Meditation is a powerful tool to minimize criticism about people as we date them. Some matchmaking clients make the mistake of pre-judging a potential match based on their job title, an interest, etc.. They’re missing the opportunity to be in a state of discovery and appreciate a person’s uniqueness and complexity. Or they discount someone because of one action. Give people the benefit of the doubt and don’t take a single instance and extrapolate. This is partly why personal matchmaking has an advantage over “organic” dating. We’re generally good at advising others but not ourselves. As a Matchmaker, I assess deep-level, long-term compatibility through an extensive questionnaire. I also gauge chemistry based on an individual’s energy and personality. A client may have overlooked someone who I think would be a great fit for them overall. There are a number of clients I’ve matched successfully who originally thought the person presented wasn’t exactly what they had in mind.

7. Not ignoring the physical body.

Flickr/Jasmine Kaloudis
Flickr/Jasmine Kaloudis

The ultimate expression of being present in your body – a major tenant of meditation – is sex. Life coach, yoga instructor and experienced meditator, Amina Zamani, believes that regular meditation encourages you to let people in, which leads to a better sex life. “It allows you to have intimacy with yourself first and then with others,” she explains.

Sex is a major source of contention in relationships. Sexual appetite within couples often differs. When children are involved, the woman’s attention shifts to them, often to the detriment of the couple. Like meditation’s attention on the physical, don’t ignore the physical part of your relationship. Is there enough frequency with sex? Are you giving your partner what they actually need? Do they want more physical touch in general? If they’re a man, they probably do! In my personal interviews with singles, I ask about the Five Love Languages. Sixty-eight percent of men (in a wide variety of ages) say physical touch is the primary or secondary way they want to receive love.

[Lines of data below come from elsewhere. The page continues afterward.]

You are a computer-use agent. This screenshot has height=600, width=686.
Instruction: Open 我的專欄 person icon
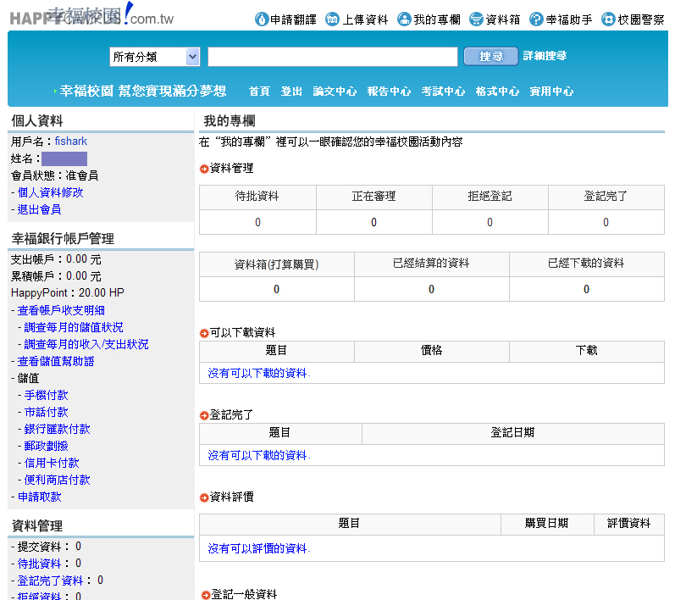404,19
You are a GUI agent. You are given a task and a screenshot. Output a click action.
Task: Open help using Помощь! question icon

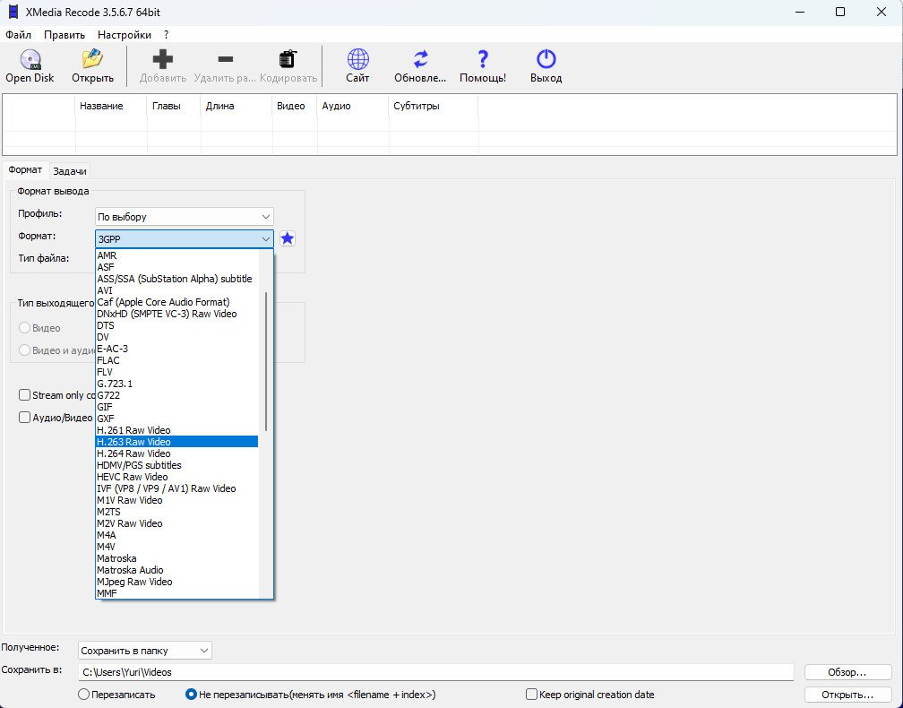click(483, 59)
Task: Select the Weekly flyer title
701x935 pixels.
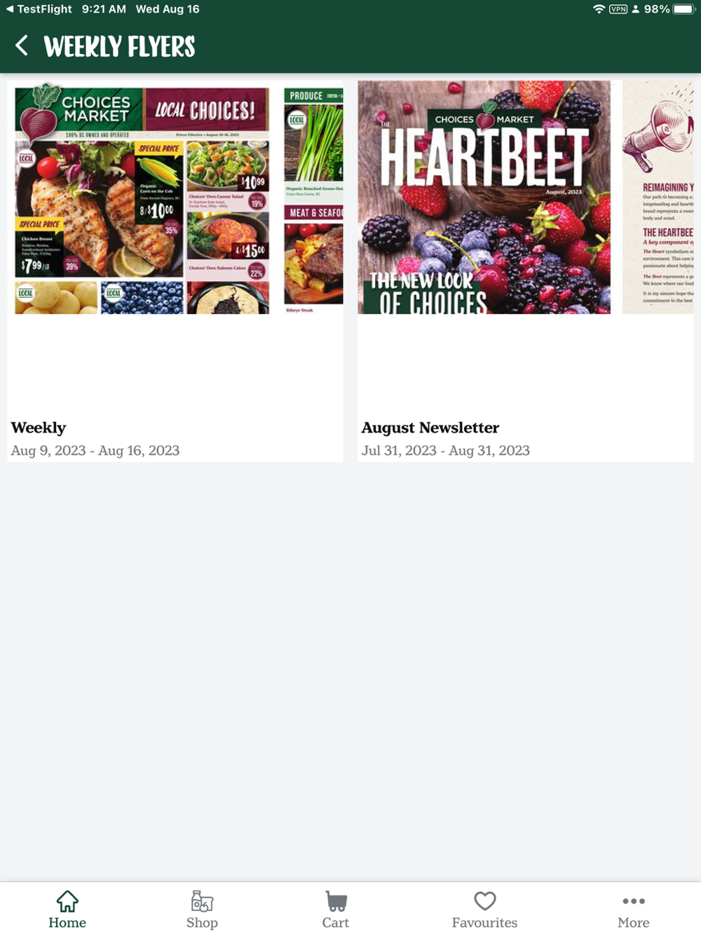Action: tap(39, 428)
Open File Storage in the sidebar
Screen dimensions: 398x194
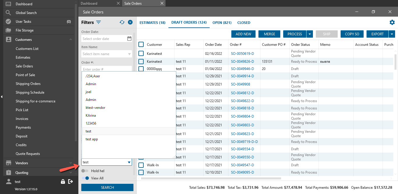24,30
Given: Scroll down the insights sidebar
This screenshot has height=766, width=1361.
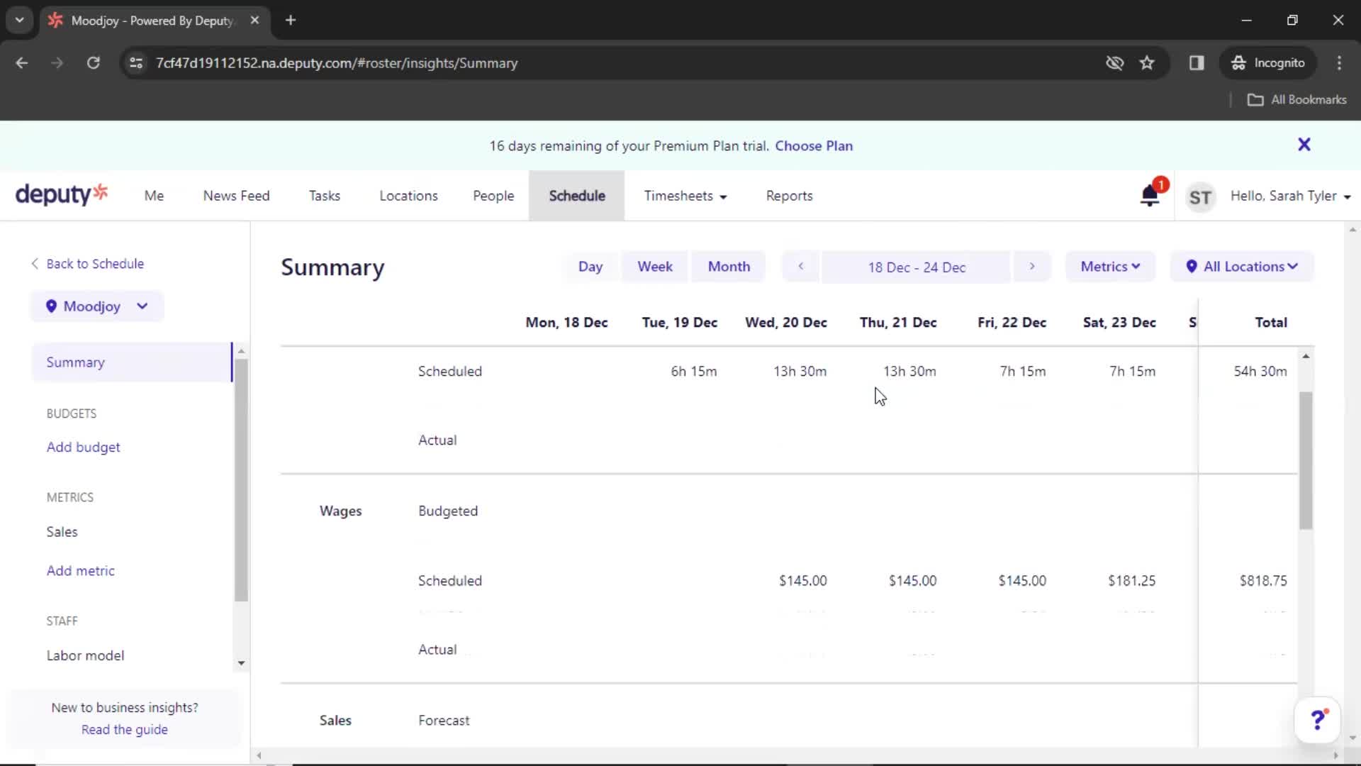Looking at the screenshot, I should (x=241, y=663).
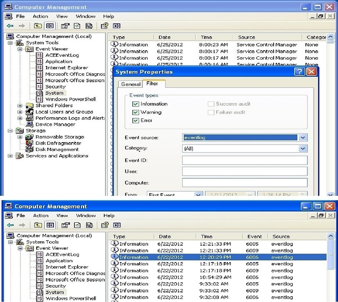The image size is (338, 302).
Task: Open the From dropdown set to First Event
Action: (x=197, y=194)
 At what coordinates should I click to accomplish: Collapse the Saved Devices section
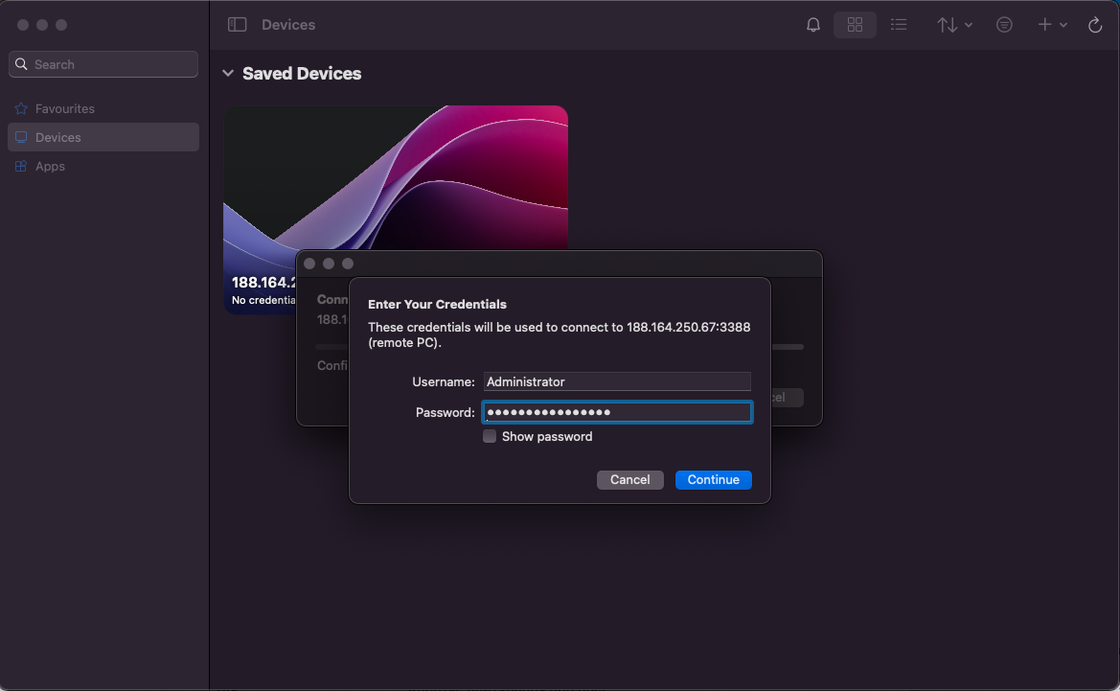(x=228, y=74)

8. Striving for self-improvement.

Meditation is a form of self-improvement. It’s about being conscious of a better version of yourself. We are imperfect beings, and while we can never get to the point of 100% self-actualization, it’s the effort one puts forth that matters. Establishing self-improvement goals not only benefits yourself but your relationship, as you become more well-adjusted and encourage your partner to mirror your behavior.

Sometimes guided meditation will instruct to abandon all effort for a short period and let your mind do whatever it wants to do. So even in meditation, we strive for improvement but never expect perfection. We should allow ourselves and others to be flawed. Part of being a better person is having understanding and compassion for yourself and others.

9. Appreciating what you have.

Flickr/Keoni Cabral

Being mindful isn’t just about letting go of the negative – it’s also embracing the positive. You can’t expect all aspects of your life to go phenomenally in career, health, family, friends and love. Having gratitude for which aspects are going well will minimize stress and give you a stronger sense of control. Meditating reminds us to appreciate the simple parts of our day that we often take for granted. That includes being appreciative of our partner, whether verbally or non-verbally.

10. Letting go of the little things.

Nearly everyone can relate to the saying “don’t sweat the small stuff” from the #1 bestselling book in 1996. If something is simply annoying, rather than a real problem, chances are you can let it go. If he forgot to put the toilet seat down or put the cap on the toothpaste again, it’s probably not worth getting into an argument over. After all, didn’t he just make you the most amazing stir-fry?

To be clear, I do not believe that people have to meditate to be in a successful relationship. I don’t even broach the topic with clients. However, I do think that being adaptable matters greatly, and meditation is a peaceful reminder.

The practice of meditation has grown in popularity worldwide for a reason — the benefits are powerful, including reduced stress, increased self-awareness, empathy, acceptance of others, physical health, weight management, memory, and life satisfaction.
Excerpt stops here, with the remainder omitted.